The US state of Michigan says it has agreed a preliminary settlement to pay $600m (£455m) to victims of the Flint water crisis.
In a deal that could close a chapter on one of the country’s worst public health disasters in recent memory, most of the money would go to children affected by the poisoning.
Attorney general Dana Nessel said in a statement that, if approved, it would be the largest settlement in the state’s history.
It is the culmination of 18 months of talks over how to compensate people who became ill from tap water, after state officials switched the city’s supply six years ago.
The move triggered a crisis that sparked national and international outrage.
Michigan Governor Gretchen Whitmer, who inherited the crisis upon taking office in 2019, admitted the compensation would not solve all of the city’s problems and promised to keep allocating resources to ensure Flint’s water was safe.
“What happened in Flint should never have happened,” she said in recorded remarks.
“The uncertainty and troubles that the people of Flint have endured is unconscionable. It is time for the state to do what it can.”
The settlement is subject to approval by a federal judge in Michigan.
A ruling by the Supreme Court in January allowed Flint residents to pursue a civil rights lawsuit that accused the city and government officials of knowingly letting the water supply become contaminated with lead.
Flint changed its public water source from Lake Huron to the Flint River to cut costs during a financial crisis.
But the corrosive river water caused lead to leach from pipes, leading to highly elevated levels of the heavy metal neurotoxin and exposing more than 100,000 residents to elevated lead levels.
The city switched back to Lake Huron water the following year.
Court records said more than 25,000 people had been harmed through exposure to contaminants in Flint, including more than 5,000 children younger than 12.

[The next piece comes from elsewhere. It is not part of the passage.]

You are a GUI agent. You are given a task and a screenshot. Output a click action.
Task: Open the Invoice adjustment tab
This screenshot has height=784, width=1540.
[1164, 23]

Under the settlement, a total of 79.5% of the cash will be allocated to children exposed to the water, the majority of whom were under six years old at the time of the crisis.
Around 18% will go to adults and to settle property damage.

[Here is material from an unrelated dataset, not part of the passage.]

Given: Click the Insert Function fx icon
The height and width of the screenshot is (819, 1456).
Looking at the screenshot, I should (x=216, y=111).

LeeAnne Walters, a 42-year-old Flint resident, welcomed the fact the deal was focused on children.
She said her twin sons, now nine, had been seeing a speech therapist after a paediatrician diagnosed them with an impediment caused by lead in the water.
“Even today, we still suffer with the rashes that started in 2014, all of us,” she said.
“Whatever was in that water then is still affecting us now.”
The settlement will resolve more than a hundred state and federal cases if it is approved, Ms Nessel said.
But she added that lawsuits filed by her predecessor against a subsidiary of French water company Veolia and Houston-based engineering services firm Lockwood, Andrews & Newnam (LAN) would continue unless they joined the settlement in 45 days.
Veolia North America and LAN have yet to comment on the development.